お金と仕事
巨大プラットフォーム、不満多いけど切れない……2千社のリアルな声
「一方的に利用料を値上げされたり、有料サービス・機能の利用を強制される」「検索アルゴリズムの突然の変更で、売り上げが大きく低下」
これらはプラットフォーム(PF)を利用してビジネスを行う企業の意見です。多くの企業がGAFA(グーグル、アップル、フェイスブック、アマゾン)などのPFを使うことで新たな顧客の獲得につなげている一方で、9割超がPFの運営や契約・取引慣行を「改善してほしい」と感じていることが経済産業省の調査で明らかになりました。ただ、いま使っているPFからの切り替えを「困難」と考える企業は全体の65%に上り、PFなしではビジネスが成り立たない実情も垣間見えます。企業のリアルな声を探りました。
調査は、10月にオンラインのPFと取引のある企業2千社にネット上で実施。PFを使う利点や取引における問題点の認識を尋ねました。
PFは、利用者が増えれば増えるほど、その「場」の価値が高まり、さらに利用者が増えて寡占化が強まります。企業は巨大なPFを使うことで、多くの利用者にアクセスすることができ、新たな顧客の獲得が容易になりました。
調査結果では、86%がその点を利点と考えていました。売上金の回収を任せられることや、人件費などの固定費を削減できることなども、企業が利点と感じていることがわかりました。
PFとの取引企業は、PFにそのビジネスを強く依存しています。売上高の75%以上がPF経由だいう企業は全体の4割を超え、PF運営者の動向が、取引企業の業績を左右するまでになっています。

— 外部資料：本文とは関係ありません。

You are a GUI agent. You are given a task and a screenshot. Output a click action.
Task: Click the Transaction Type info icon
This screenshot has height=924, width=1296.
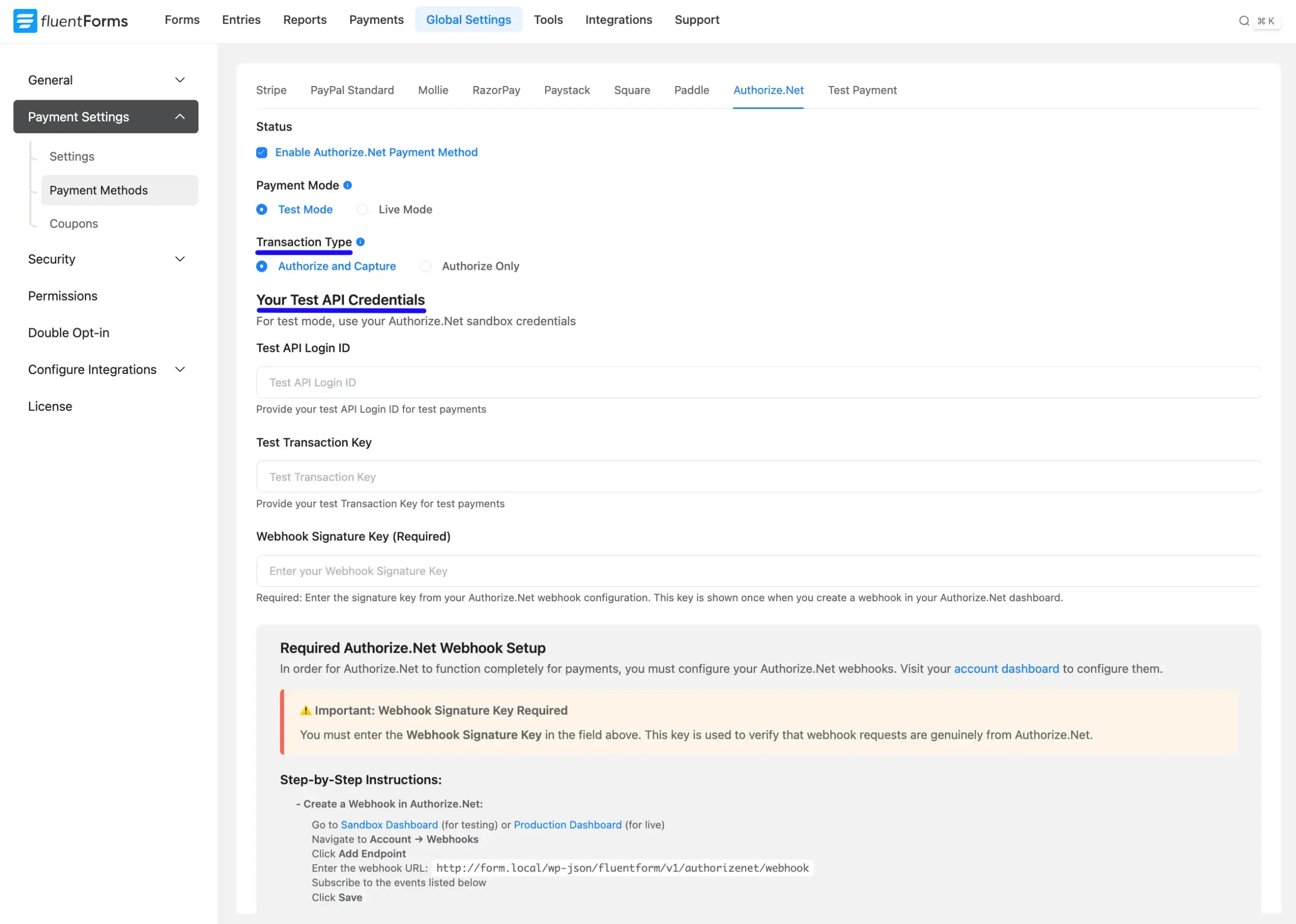(x=360, y=242)
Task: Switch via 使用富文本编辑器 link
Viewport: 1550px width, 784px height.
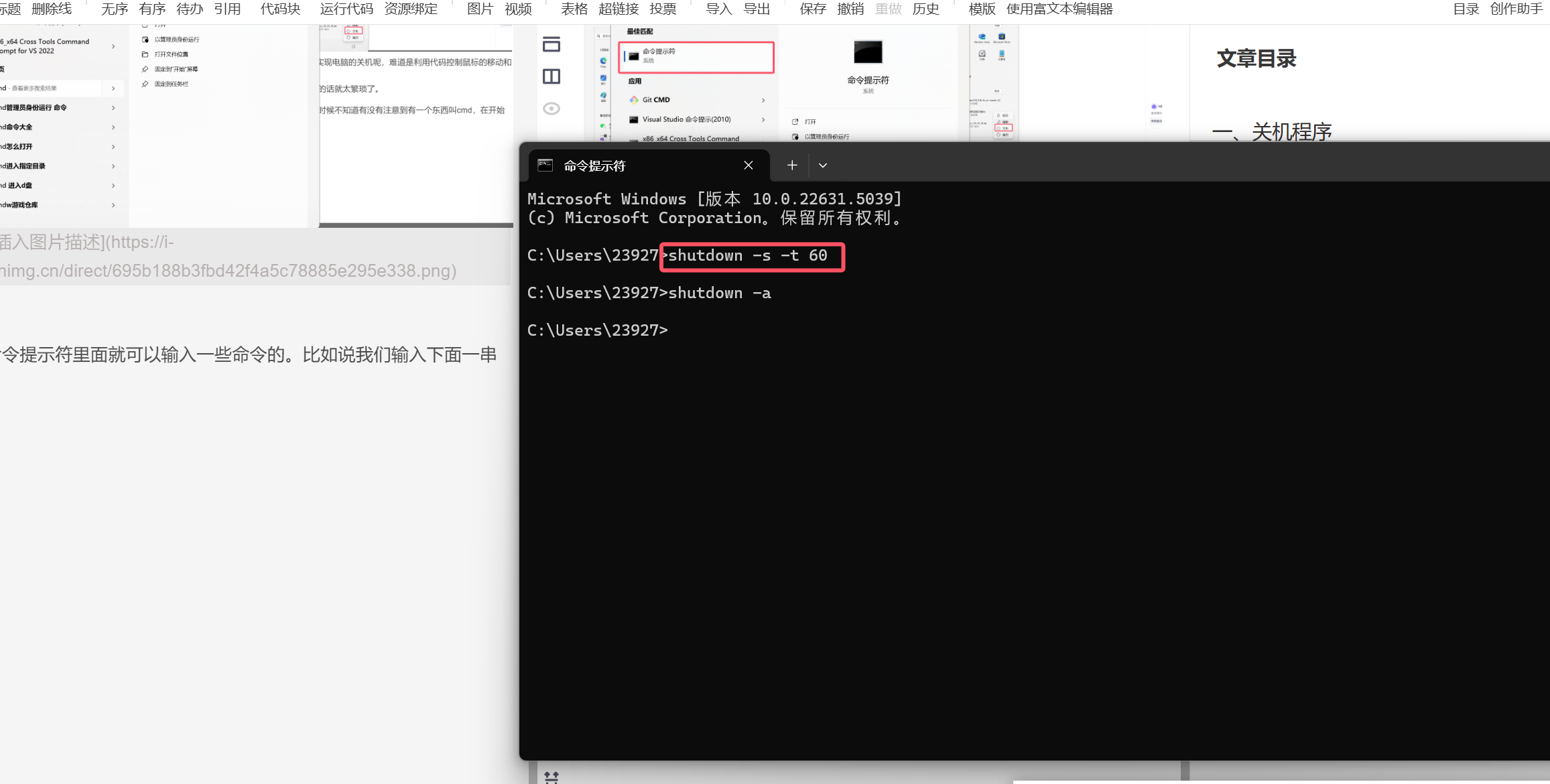Action: click(1059, 9)

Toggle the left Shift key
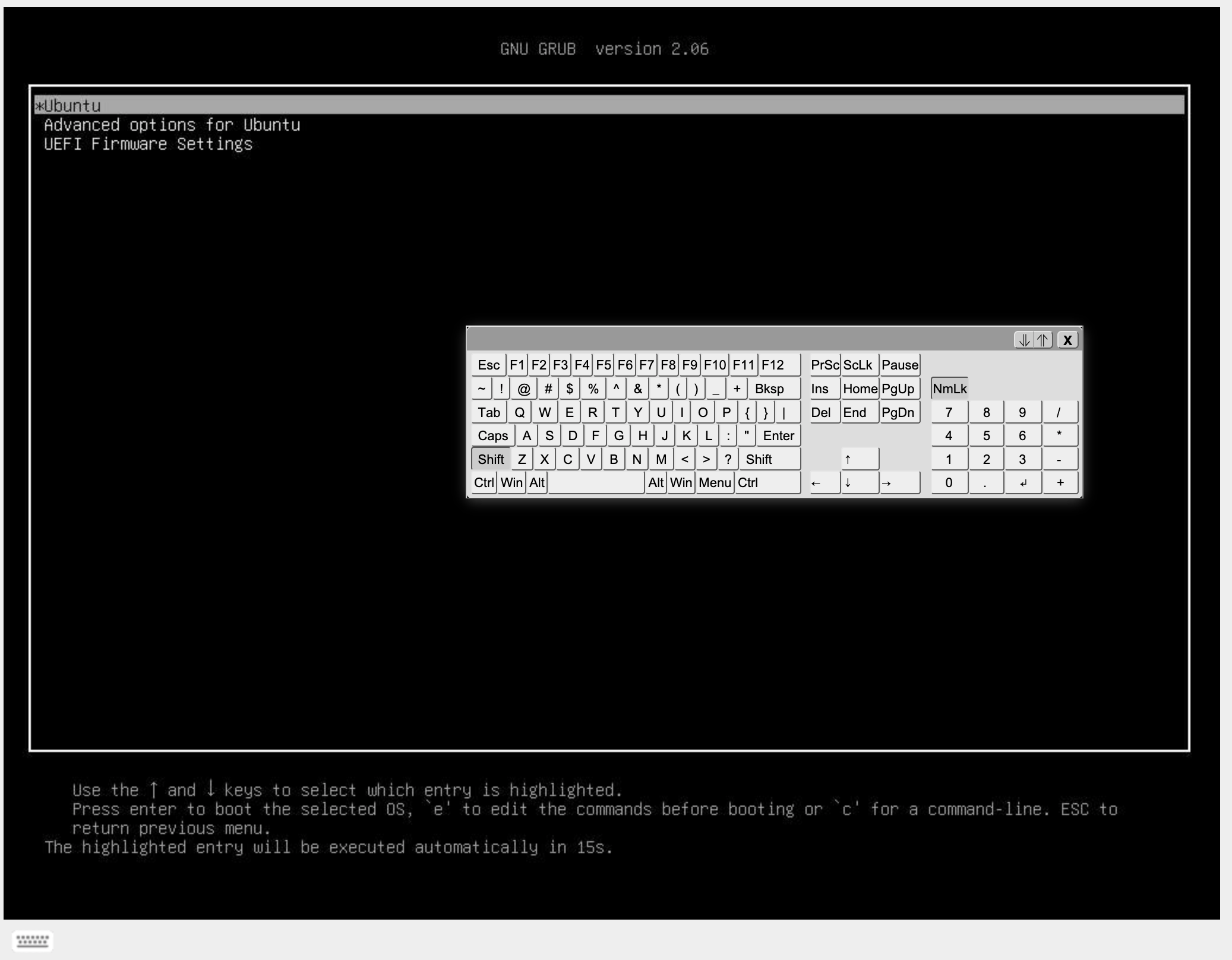pyautogui.click(x=490, y=459)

一方で、調査では問題点も明らかになりました。企業の9割超が、PFの運営や契約・取引慣行を「改善してほしい」と回答。具体的には、「利用規約や運用方法の重要な点についての個別交渉や修正が事実上不可能」と答えた企業が9割近くに上ったほか、「利用料や手数料の設定方法が透明性を欠く」「利用規約などの重要な点を一方的に変更され不利益・負担を被った」はいずれも8割を超え、多くの企業がPF運営者にさまざまな不満を感じていることがわかりました。
しかし、もはやPFと利用する企業にとって、PFはそれなしではビジネスが成り立たないのが実情です。調査結果では、いま使っているPFからの切り替えを「困難」と考える企業は、全体の65%に上りました。
PFとの取引環境を整備するために、政府はGAFAに代表されるPF運営者をへの規制を強化する方針です。企業との取引条件などの開示を義務づけることや、データを独占して市場をゆがめていないか、専門家を集めた監視組織の設置などを考えており、年明けから具体的な規制方法の検討に入ります。